Understand the ways of making money

  • Book sales. Individual and volume sales. Advance sales, event sales, post-event sales. Discounted, full-price, bundled with event fees or services.

  • Flat fees. This includes appearance fees (when appropriate), speaking fees, and class/workshop/tour fees when a larger entity pays your price.

  • Per-person fees. When you’re paid individually by every person in attendance. I like per-person event/book sale combos, in which an event’s ticket price includes a book. Negotiate for that as often as possible.

  • Sponsorships, commissions, and cross-promotions. Read more about these here (#7).

  • Consulting fees. Find the ways you can leverage your authorhood into consulting gigs. See one-hour calls below for an easy entrée into this world.


Pair income with other author goals.

  • All of us in the creator economy and micro business space know the value of double- and triple-duty strategies and optimizing situations for all their worth. Comb this list of 52 benefits of being an author to identify outcomes of authorhood you may not even have considered, then align your event activities to cultivate these perks while making a living.


Maintain a business mindset.

  • Use these events to build a cottage industry around your book. Treat them as the income source (immediate, deferred, or both) that they are and bring your professional game.

  • Remember: Work is the price of money. Work the event and the room; serve those in attendance.

  • You can’t go wrong with a win-win attitude, but once you’ve mastered that, it’s time to go exponential and practice win to the x.


Focus on your advantages.

  • Tap into who you are and mine these eight areas for finding and developing the right events for you: your personal strengths; how others see you; your interests and skills (existing and desired); the needs of your books, readers, and customers; your values and priorities; your short- and long-term goals; your connections and networks; your current schedule and life constraints and your dream life.


Use checklists and continually refine them.

  • Begin a checklist for every type of event you do that includes pre-event (conception, planning, promotion, budget, speech prep, visuals, etc.), event (demeanor, attire, logistics, props and set-up, program details, calls-to-action, mailing list, etc.) and post-event (follow-ups, social media, traditional media, thank yous, post-mortem notes, etc.) items.

  • Make notes during an event on things you want to remember. After each event, reflect on what worked and didn’t work. Use both to refine your checklists for future use.
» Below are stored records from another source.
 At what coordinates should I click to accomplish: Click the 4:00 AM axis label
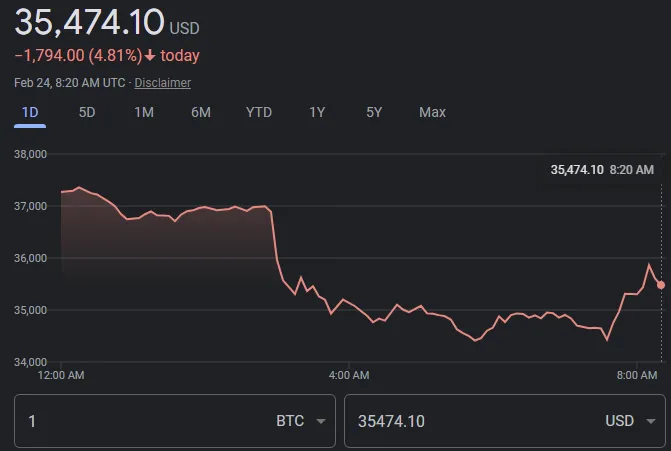tap(349, 375)
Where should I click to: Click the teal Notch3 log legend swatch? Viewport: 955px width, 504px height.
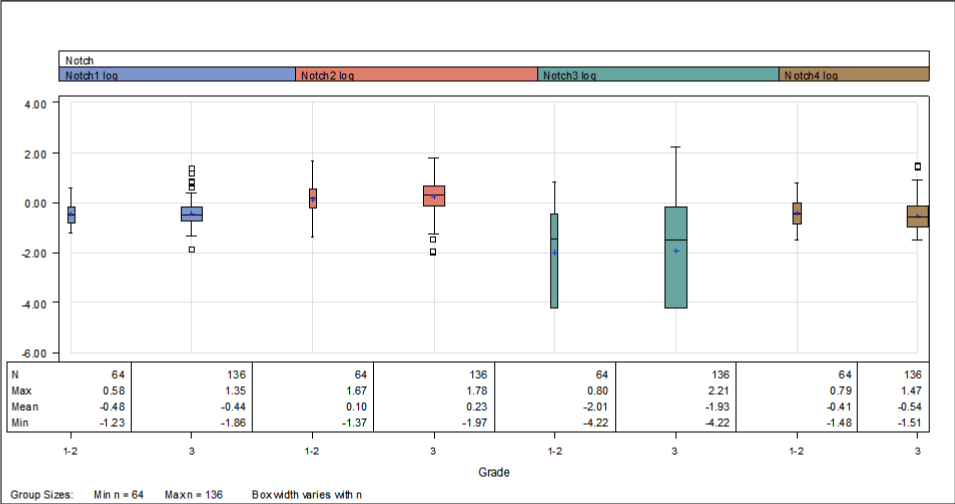658,74
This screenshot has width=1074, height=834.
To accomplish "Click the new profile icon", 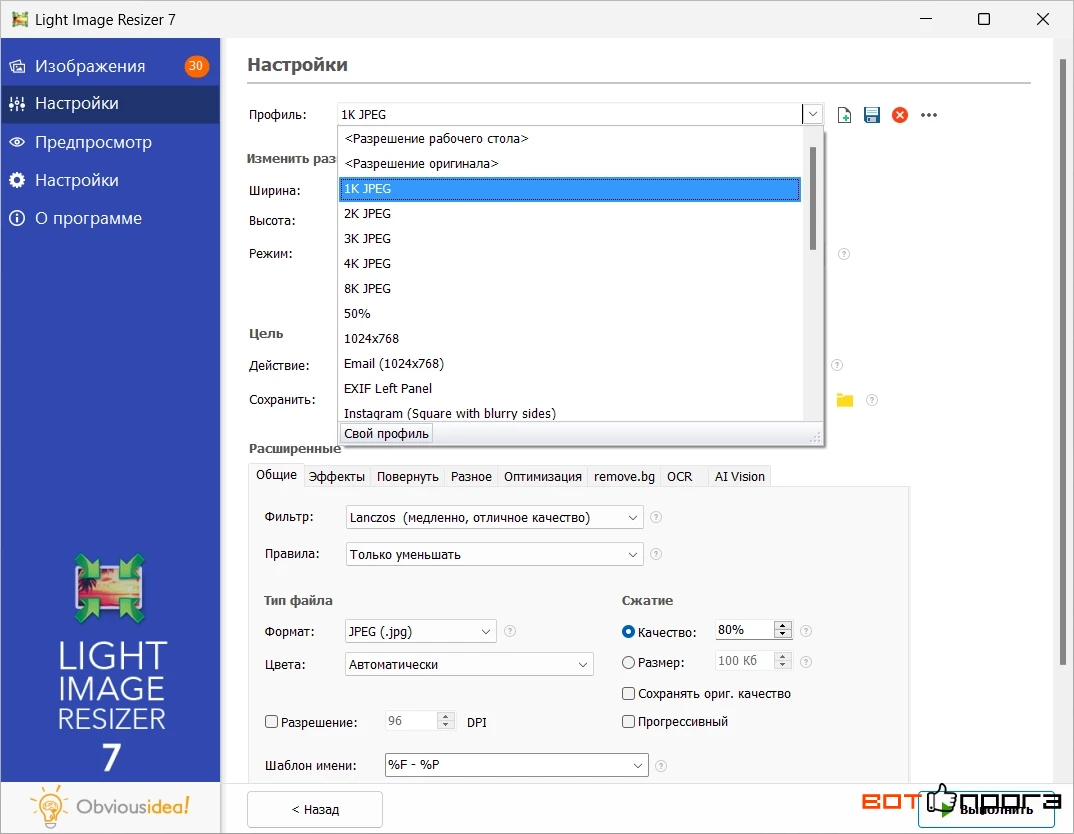I will pyautogui.click(x=844, y=115).
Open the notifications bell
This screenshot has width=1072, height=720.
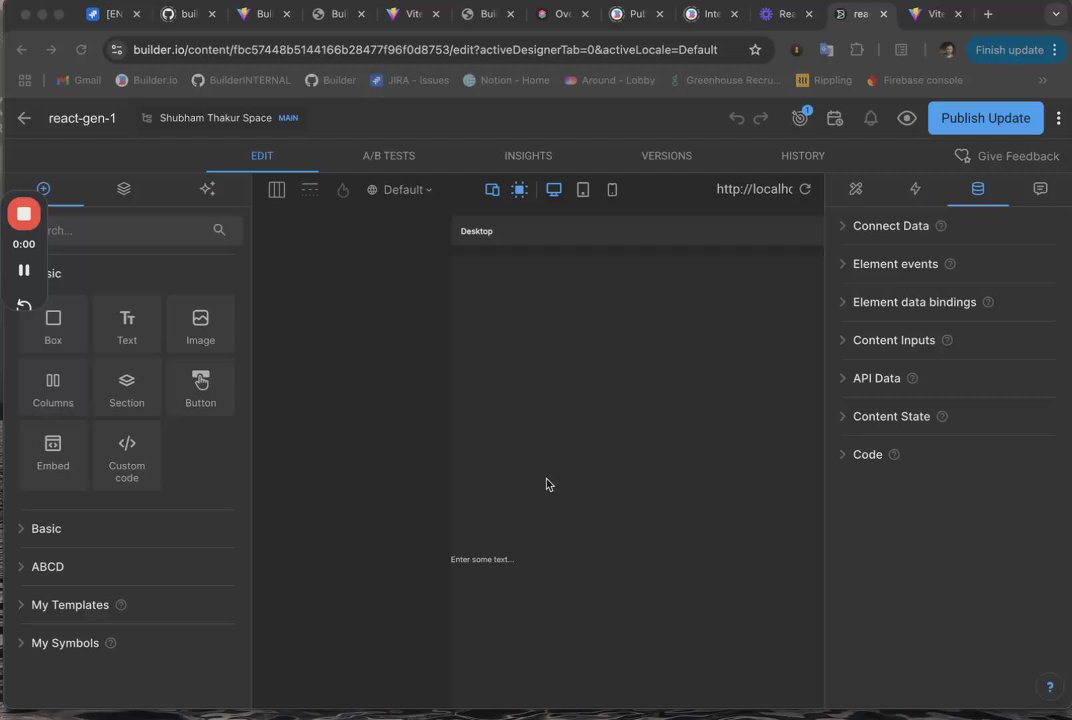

Offer additional services.

Use every author event to both line up additional author events and promote other books, products, and services you offer. Make your requests, invitations, and calls-to-action before and after any public speaking, and in one-on-one interactions. List options on all signage and handouts and in any event follow-up emails and social media posts. What are some possible offerings?

  • Speaking gigs.

  • School programs. Create book-author presentations for schools K through college at the right level for your readers, including an option for advance and/or volume sales with special pricing.

  • Tours. Turn book-related material into a program you can give by foot, bike, segue, scooter, trolley, bus, boat…

  • One-hour calls. Use my template for one-hour consulting conversations in which you share your expertise.

  • Anything and everything? If you’re quick on your feet and can spin an offering out of thin air on the spot, go for it. Here’s a proven mindset/formula for this category.


To summarize money-making through author events

  • New or established, self-published or traditionally published, if you have even one published book, you can begin making money and gaining new exposure through author events.

  • Know the full spectrum of event possibilities.

  • Keep the various ways of making money through events top of mind.

  • Pair the events with your author goals to optimize results and satisfaction.

  • Approach the events as a business and your job.

  • Mine eight different places for customizing events to your advantage.

  • Work from checklists that you continuously tweak with every experience.

  • Use every author event to both line up additional author events and promote other books, products, and services you offer.

  • Follow every link and thread for maximum results. It’s a lot of information, but all well-tested. Start your plan with the basics and grow it as you can.